# External trigeminal nerve stimulation in youth with ADHD: a randomized, sham-controlled, phase 2b trial

**Authors:** Aldo Alberto Conti, Natali Bozhilova, Irem Ece Eraydin, Dominic Stringer, Lena Johansson, Robert Marhenke, Andrea Bilbow, Sahid El Masri, Joshua Hyde, Giovanni Giaroli, Holan Liang, Federico Fiori, Mitul Ashok Mehta, Paramala Santosh, Ben Carter, Samuele Cortese, Katya Rubia

PMC · DOI: 10.1038/s41591-025-04075-x · Nature Medicine · 2026-01-16

## TL;DR

A study of 150 children found that a non-drug treatment for ADHD called TNS was safe but did not significantly improve symptoms compared to a placebo.

## Contribution

The first large, confirmatory trial of TNS for ADHD in youth, evaluating both short-term and long-term efficacy.

## Key findings

- TNS did not show significant improvement in ADHD symptoms compared to sham treatment.
- The treatment was found to be safe with no serious adverse events reported.
- Side effects were similar between the real and sham TNS groups.

## Abstract

External trigeminal nerve stimulation (TNS) received US Food and Drug Administration clearance in 2019 as the first device-based, non-pharmacological treatment for attention-deficit/hyperactivity disorder (ADHD), based on a small pilot sham-controlled randomized controlled trial (RCT) that reported symptom improvement in 62 children with ADHD. Here we conducted a confirmatory multicenter, double-blind, randomized, sham-controlled, parallel-group, phase 2b RCT to investigate short-term and long-term efficacy (6 months) of real versus sham TNS in 150 children and adolescents with ADHD. Participants were randomized to receive real TNS (n = 75, mean age (s.d.) = 12.6 (2.8) years) or sham TNS (n = 75, mean age (s.d.) = 12.6 (2.8) years) nightly for approximately 9 hours for 4 weeks. Bilateral stimulation targeted V1 trigeminal branches using battery-powered electrodes applied to the forehead. Sham TNS delivered 30 seconds of stimulation per hour at lower frequency and pulse width. Intention-to-treat analysis showed no significant differential treatment effects on ADHD symptoms (primary outcome) (estimated adjusted mean difference = 0.83; 95% confidence interval: –2.47 to 4.13; P = 0.622; Cohen’s d = 0.09). No serious adverse events were reported, and side effects did not differ between groups. In conclusion, TNS is a safe intervention but does not demonstrate clinical efficacy for pediatric ADHD. Trial registration: ISRCTN82129325.

__Available data__
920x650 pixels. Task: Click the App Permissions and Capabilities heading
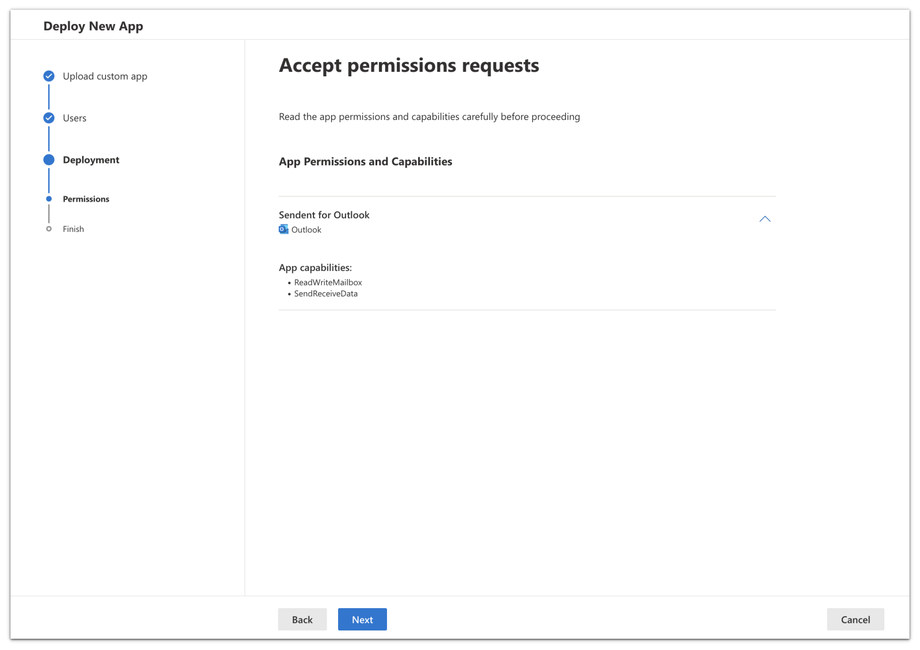coord(365,162)
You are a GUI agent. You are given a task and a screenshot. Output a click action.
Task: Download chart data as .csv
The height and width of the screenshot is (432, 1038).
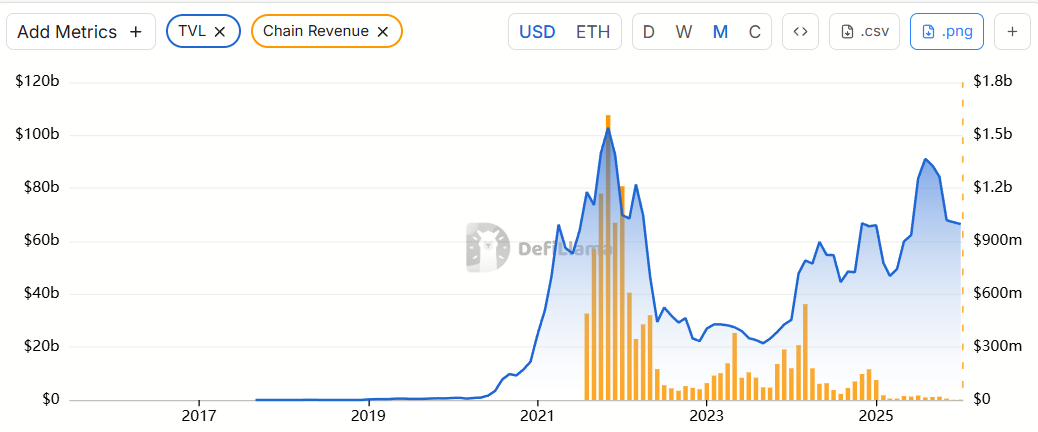(865, 31)
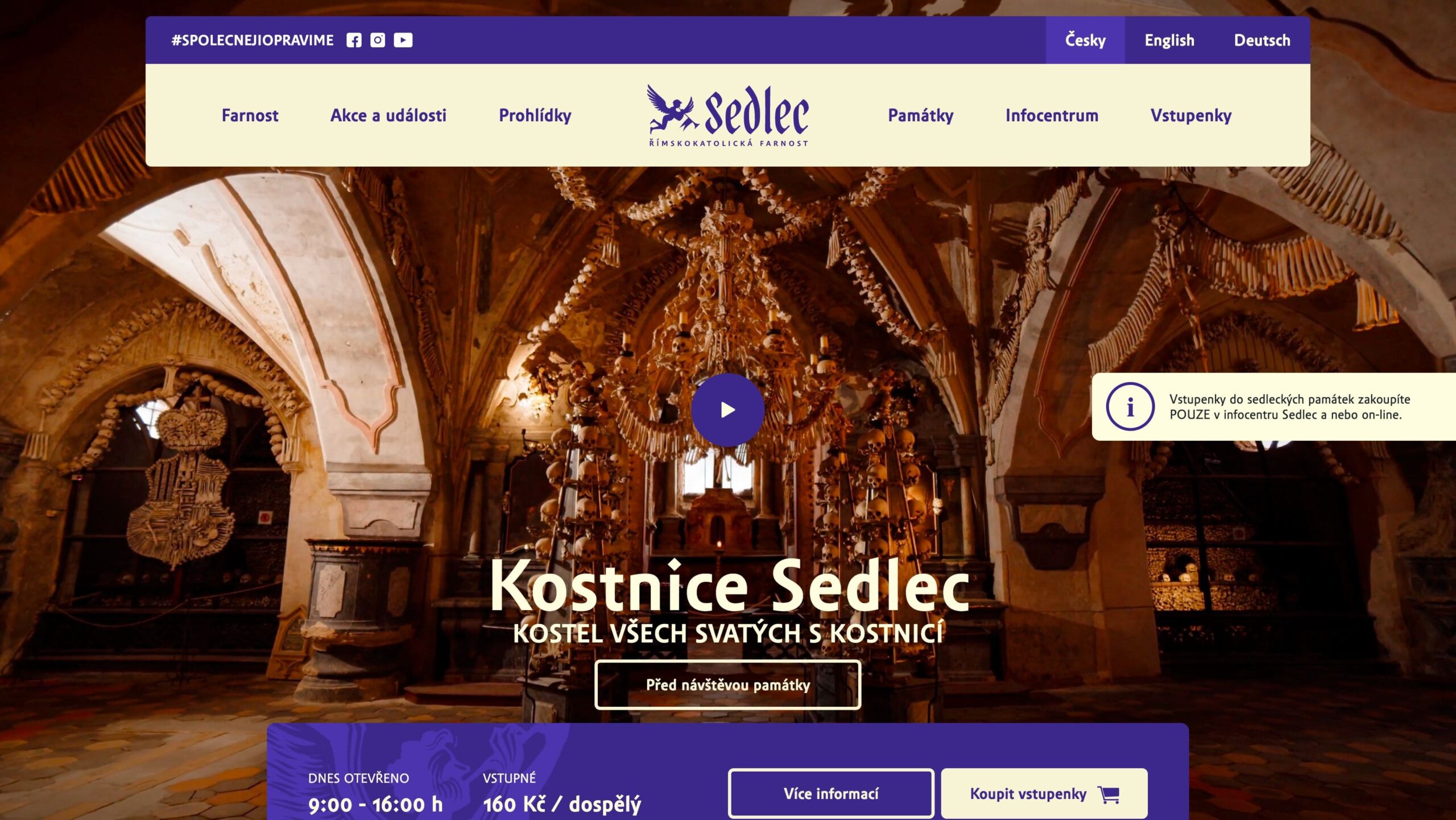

__Problems to work on__
1) Translate this sentence from the ADHD trial summary into Spanish: "Bilateral stimulation targeted V1 trigeminal branches using battery-powered electrodes applied to the forehead."
2) From the ADHD trial summary, return the passage from "PMC · DOI: 10.1038/s41591-025-04075-x" to "to a placebo.", copied exactly.

__Results of the exercise__
1) La estimulación bilateral se dirigió a las ramas V1 del trigémino mediante electrodos alimentados por batería aplicados en la frente.

2)
PMC · DOI: 10.1038/s41591-025-04075-x · Nature Medicine · 2026-01-16

## TL;DR

A study of 150 children found that a non-drug treatment for ADHD called TNS was safe but did not significantly improve symptoms compared to a placebo.